Records contained in a dataset
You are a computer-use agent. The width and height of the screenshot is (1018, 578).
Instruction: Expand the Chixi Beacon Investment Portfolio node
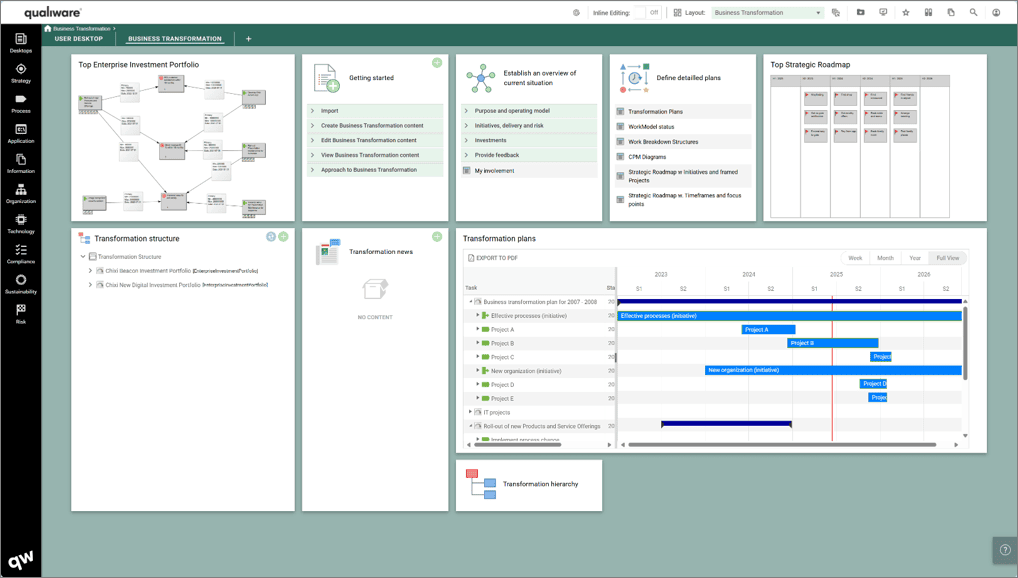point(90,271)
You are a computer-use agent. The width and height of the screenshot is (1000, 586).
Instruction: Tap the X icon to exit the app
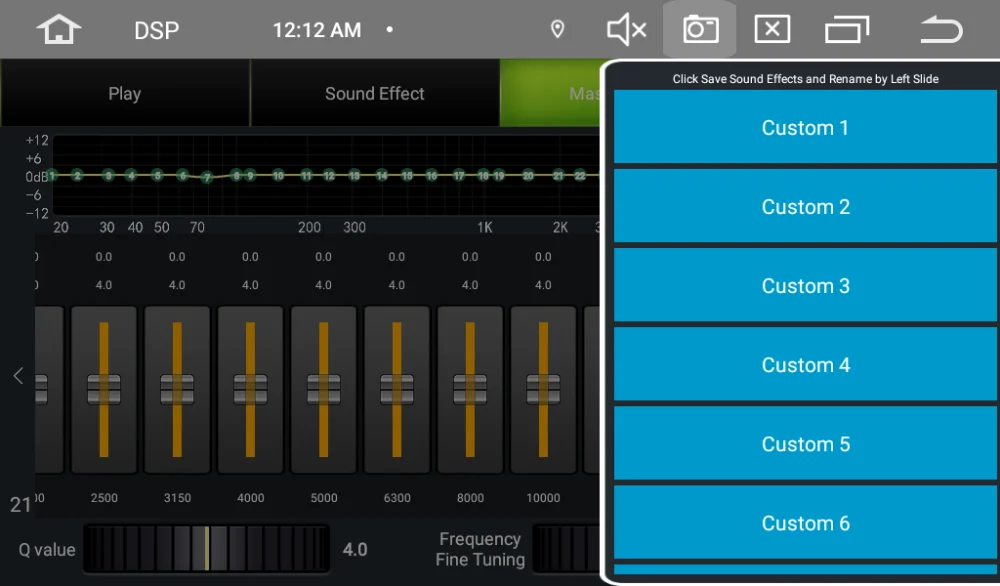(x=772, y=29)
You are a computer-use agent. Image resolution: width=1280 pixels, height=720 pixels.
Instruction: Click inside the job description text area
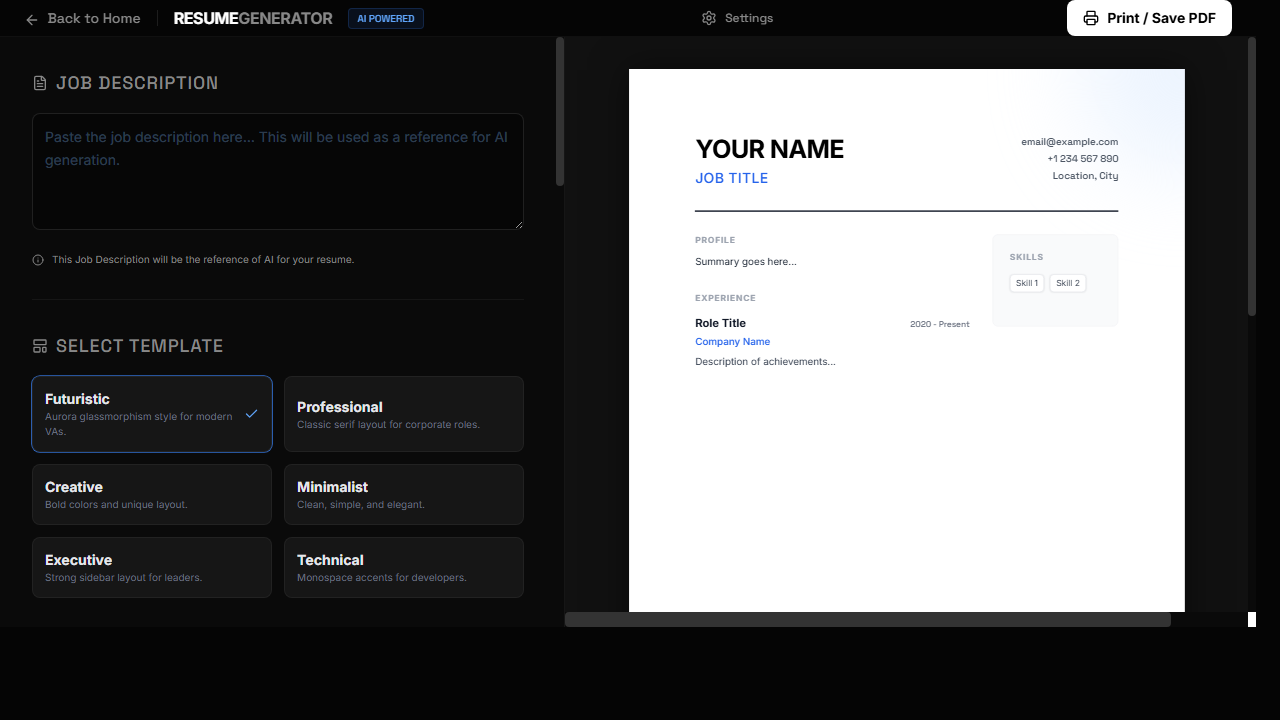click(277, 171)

- _The task_:
The required output is every line from the one containing "You are a computer-use agent. Image" through the last line of the records, inclusive, reproduced exactly and without pictures.

- _Answer space_:
You are a computer-use agent. Image resolution: width=1280 pixels, height=720 pixels.
Instruction: Click inside the job description text area
click(277, 171)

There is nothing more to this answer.